• EXCERPTED PASSAGE:
● ● ● ● ● ● ●

When a baby is born, a parent typically uses adjectives like cute, adorable, angelic, chubby, or a bundle of joy to describe their newborn. However, as we begin Shemot, a new book of Torah, this Shabbat, we read about the birth of Moses in which Yocheved, Moses’ mother, uses a different adjective.
“The women conceived and bore a son; and when she saw how good (tov) he was, she hid him for three months.” (Exodus 2:3).
Yocheved describes Moses as good/tov. What does “good” mean? Does Moses sleep through the night from birth? Some rabbinic commentaries say that good/tov here might connote that Moses was robust and healthy. However, there are other interpretations for the use of this adjective. Tov is a word that learners of the Torah are familiar with. Seven times in the first parsha of Genesis, God utters the word "good" to help describe God’s creation. In Midrash Rabbah the Rabbis taught: "When Moses was born, the whole household was filled with light, as it is written: When she saw him, that he was goodly, she hid him for three months." And it is written in the creation story: "And God saw the light and it was goodly." (Genesis 1:4)
Yocheved, with her maternal intuition, knew that her son would bring light to all the Israelites. The good/tov that Yocheved felt was the potential that Moses could bring redemption for the Israelites and fix the broken world, the injustices and the inequalities that he would soon see. As we prepare for Shabbat after this particularly distressing week, we too look for the goodness in others and in ourselves. How can we bring light to our nation in dark times? How can we see the potential in others and help them bring their goodness?
May this Shabbat be tov as we seek peace in our own home and in our nation.

● ● ● ● ● ● ●

• INSTRUCTIONS TO FOLLOW: Reproduce the full reflection on Yocheved calling the newborn Moses "tov" word for word, from its first sentence to its last.

• DATASET ENTRIES:
● ● ● ● ● ● ●

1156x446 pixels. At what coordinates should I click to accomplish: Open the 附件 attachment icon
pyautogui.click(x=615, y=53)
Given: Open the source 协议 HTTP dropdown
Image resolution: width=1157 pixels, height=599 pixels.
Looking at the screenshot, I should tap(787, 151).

● ● ● ● ● ● ●

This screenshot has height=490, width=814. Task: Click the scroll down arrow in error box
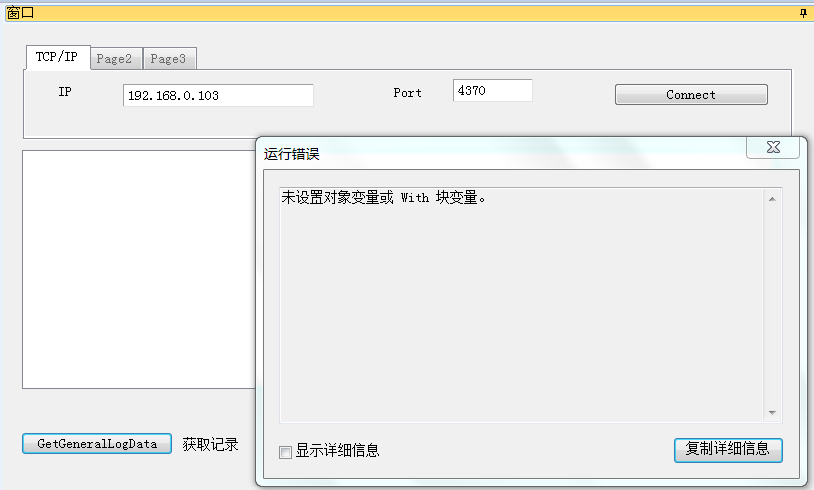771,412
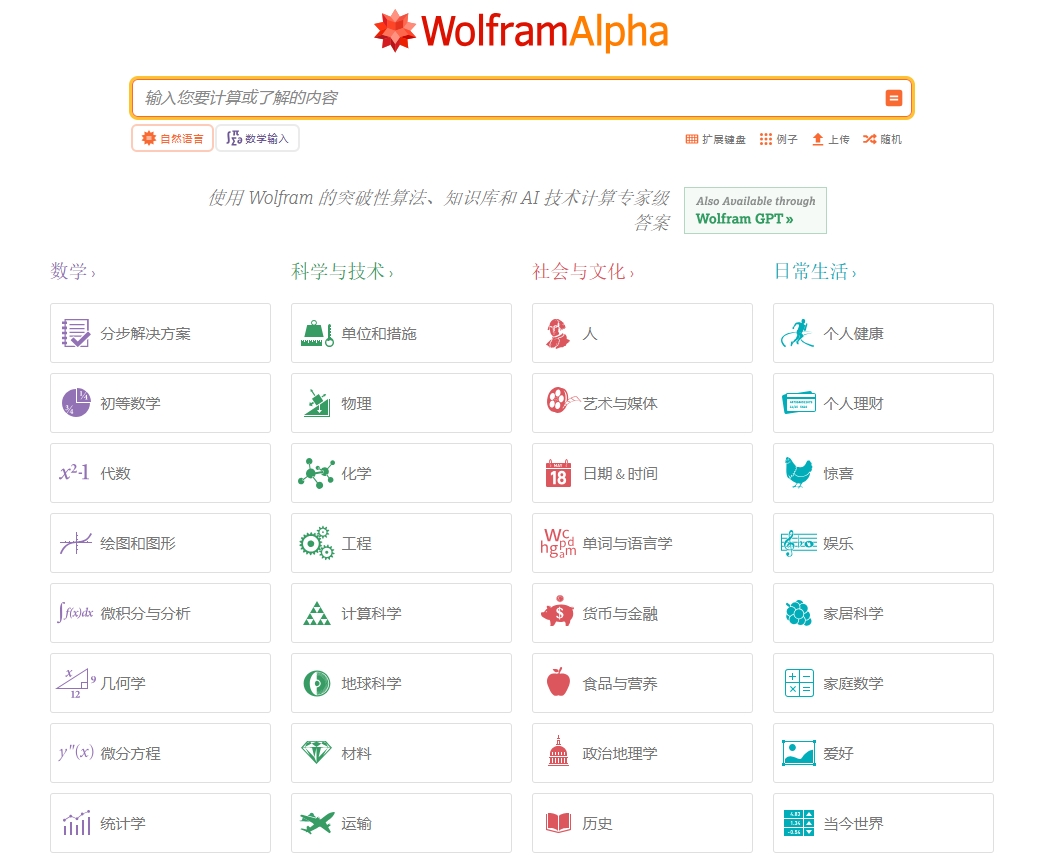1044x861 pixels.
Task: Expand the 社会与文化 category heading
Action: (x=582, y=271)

● ● ● ● ● ● ●

• ANSWER SPACE:
When a baby is born, a parent typically uses adjectives like cute, adorable, angelic, chubby, or a bundle of joy to describe their newborn. However, as we begin Shemot, a new book of Torah, this Shabbat, we read about the birth of Moses in which Yocheved, Moses’ mother, uses a different adjective.
“The women conceived and bore a son; and when she saw how good (tov) he was, she hid him for three months.” (Exodus 2:3).
Yocheved describes Moses as good/tov. What does “good” mean? Does Moses sleep through the night from birth? Some rabbinic commentaries say that good/tov here might connote that Moses was robust and healthy. However, there are other interpretations for the use of this adjective. Tov is a word that learners of the Torah are familiar with. Seven times in the first parsha of Genesis, God utters the word "good" to help describe God’s creation. In Midrash Rabbah the Rabbis taught: "When Moses was born, the whole household was filled with light, as it is written: When she saw him, that he was goodly, she hid him for three months." And it is written in the creation story: "And God saw the light and it was goodly." (Genesis 1:4)
Yocheved, with her maternal intuition, knew that her son would bring light to all the Israelites. The good/tov that Yocheved felt was the potential that Moses could bring redemption for the Israelites and fix the broken world, the injustices and the inequalities that he would soon see. As we prepare for Shabbat after this particularly distressing week, we too look for the goodness in others and in ourselves. How can we bring light to our nation in dark times? How can we see the potential in others and help them bring their goodness?
May this Shabbat be tov as we seek peace in our own home and in our nation.